Watch out for weeds in your rows of direct-seeded plants for fall, however. The first few weeks your plants are growing is when weeds can damage the crop.
By working the soil and raking it four or five times before planting, you can prevent quite a few weeds. Stirring the top few inches of soil exposes or buries weed seeds that would otherwise sprout.
Once you've planted some cole crop seeds, you can continue this invisible weed-killing method by using a rake or weeding tool to scratch the top 1/4 inch of soil. Be careful, however, not to stir up the seeds you're trying to grow.
When the seedlings are well established, you can cultivate the soil near them as well as the walkways between to keep out weeds. Use a hoe or other weeding tool to disturb the top 1/2 inch of soil every four or five days. Cultivating also aerates the soil, permitting air to get down to the roots of the plants.
Don't ever use a hoe right under the shallow-rooted cole crops. No matter how shallowly you cultivate or how careful you are, you're bound to injure some roots. It's safer to pull weeds there by hand.
Make sure your cole crops stay moist as seedlings and receive a steady supply of water from the time they're up. They need about one inch of water per week.
If you have a rainy spring or fall, you won't have to worry about watering. Unfortunately, every gardening season seems to be drier at times than we'd like, so most of us have to supplement nature's watering occasionally.
Don't water out of sheer habit. If you have clay soil that retains moisture or if it rains hard every week or so, you may not have to water much. But, if you have light, sandy, quick-draining soil, you may have to water more often.
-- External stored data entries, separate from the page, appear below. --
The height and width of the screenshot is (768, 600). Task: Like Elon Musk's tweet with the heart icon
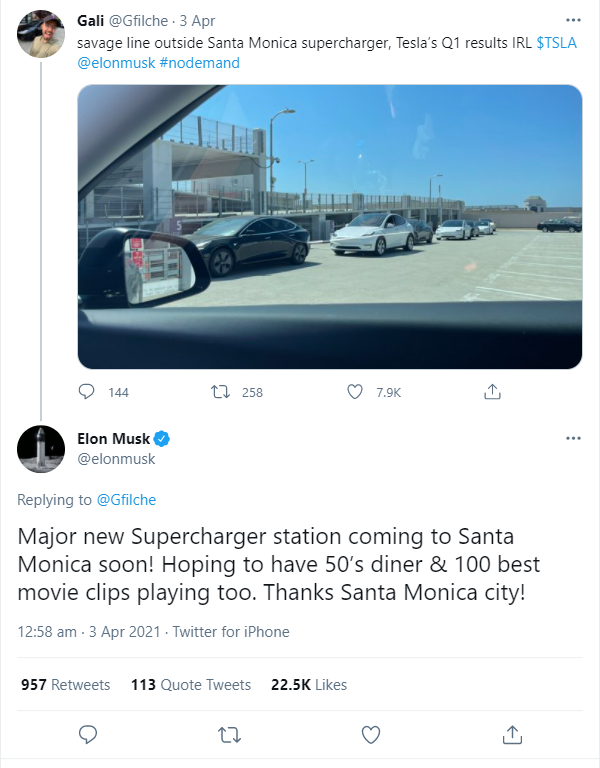coord(371,735)
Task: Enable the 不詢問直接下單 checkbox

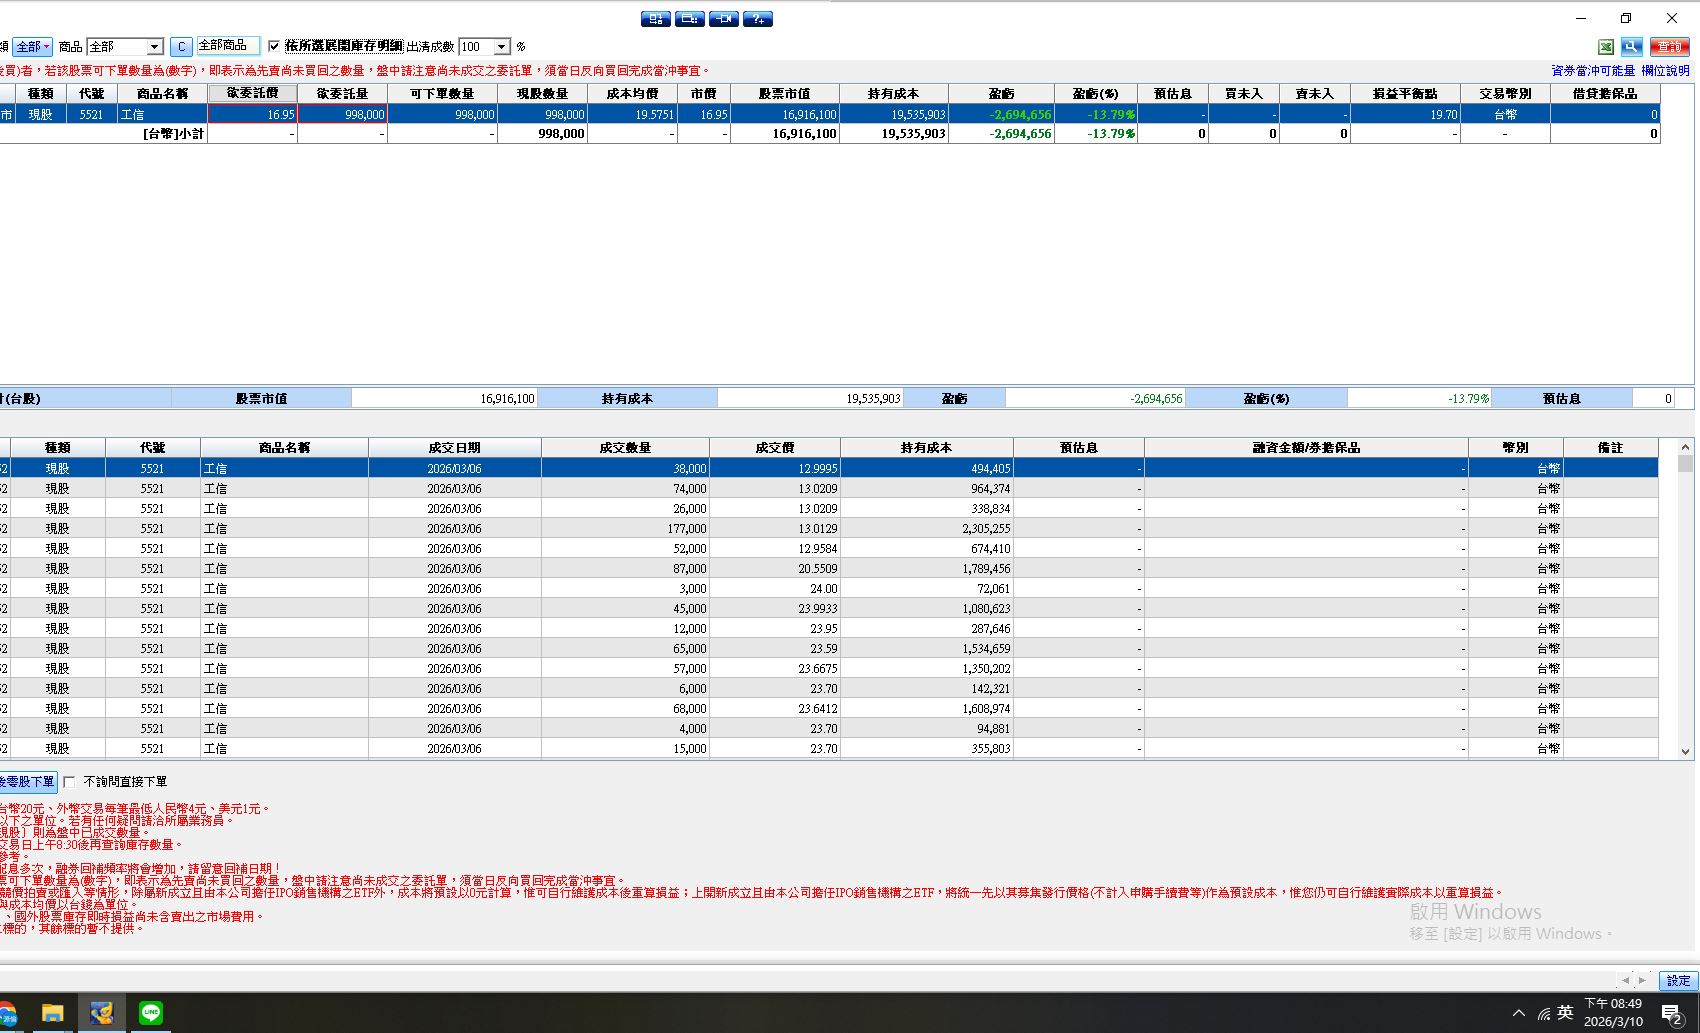Action: coord(69,782)
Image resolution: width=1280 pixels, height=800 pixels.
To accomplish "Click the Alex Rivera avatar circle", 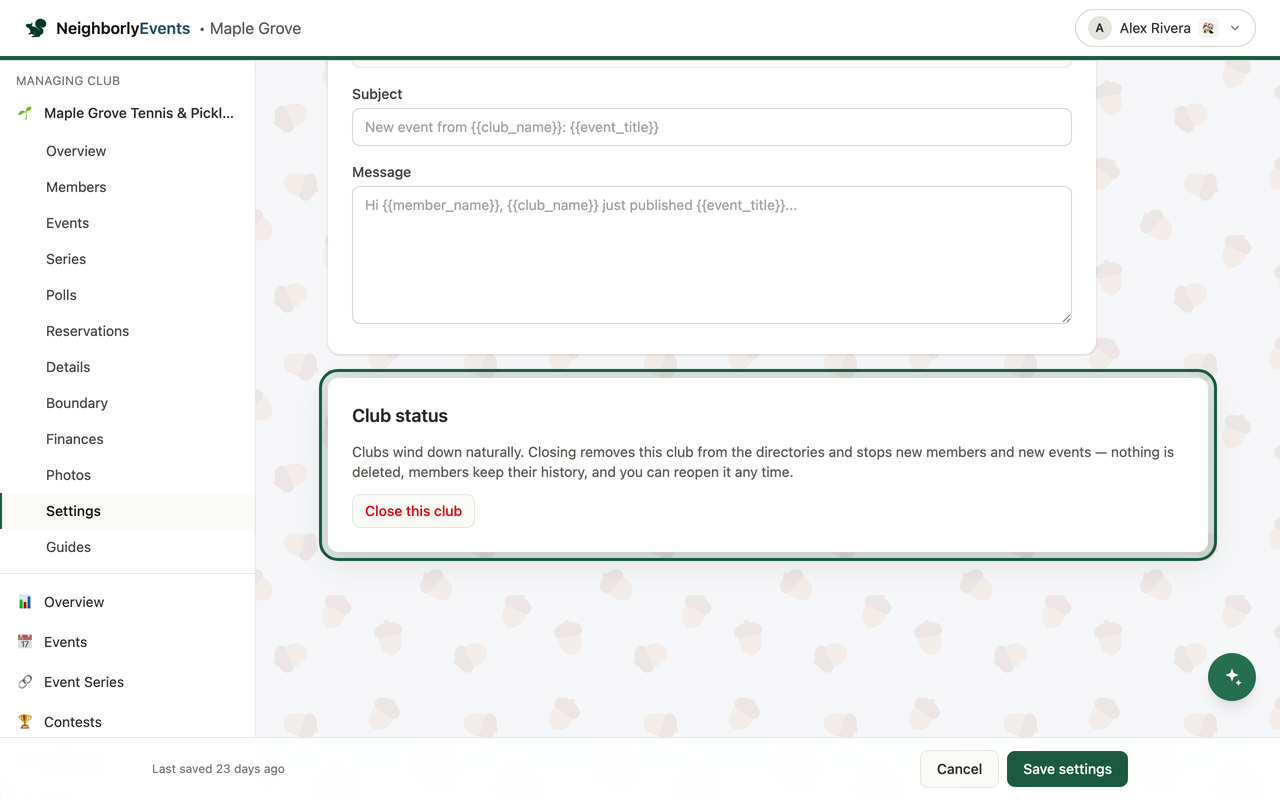I will tap(1100, 28).
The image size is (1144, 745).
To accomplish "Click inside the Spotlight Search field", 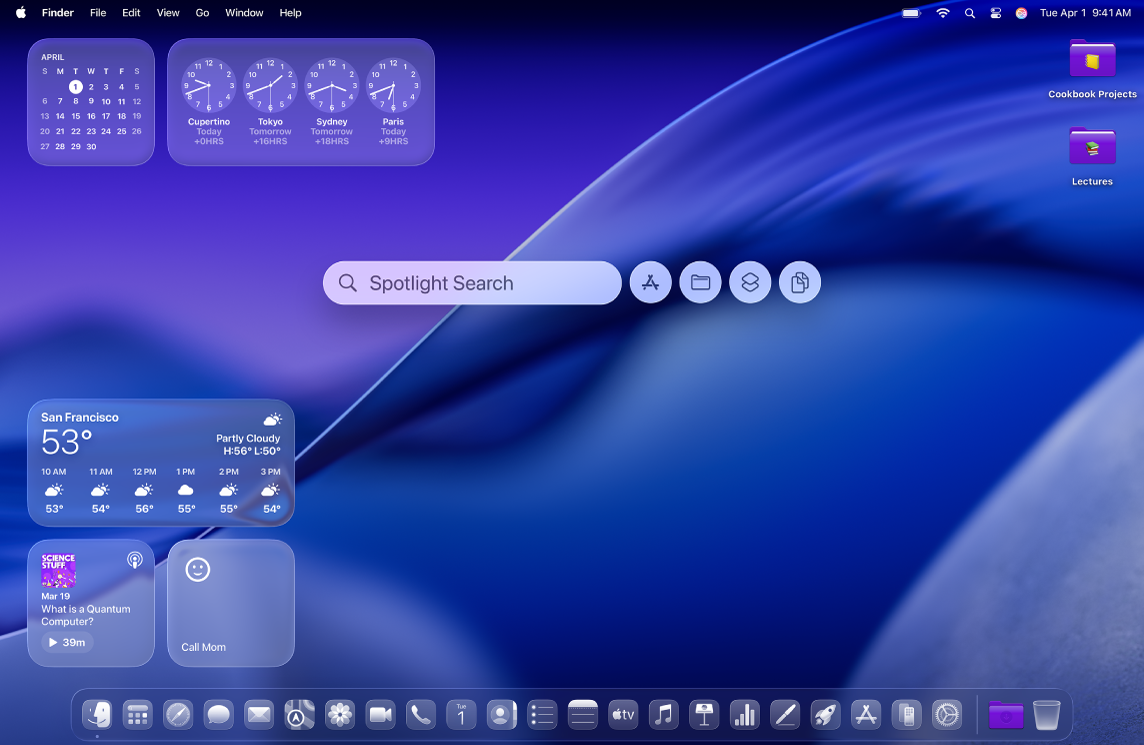I will 470,282.
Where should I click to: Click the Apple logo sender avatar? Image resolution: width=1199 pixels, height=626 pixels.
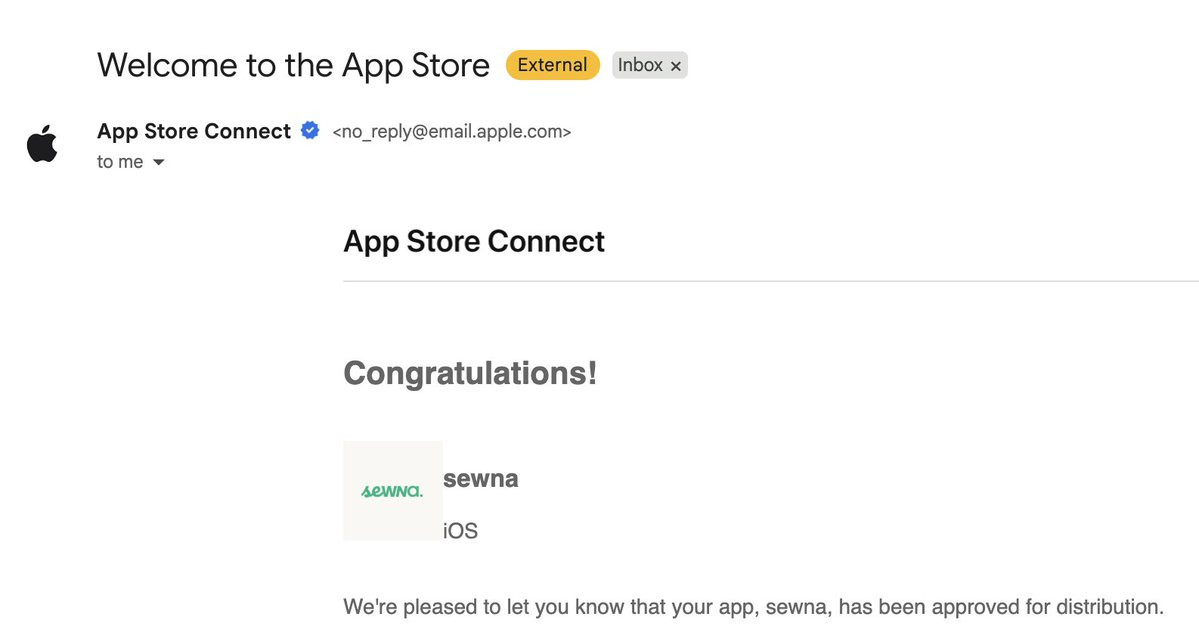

You can monitor rainfall with a rain gauge, or you can check the soil for dryness by digging down a few inches. If you find dry soil below three or four inches, water!
Water the garden thoroughly to a depth of five or six inches to encourage deeper root growth and to spread nutrients throughout the soil.
Evaluate your own garden and use every drop of water wisely; your plants will be healthier for it.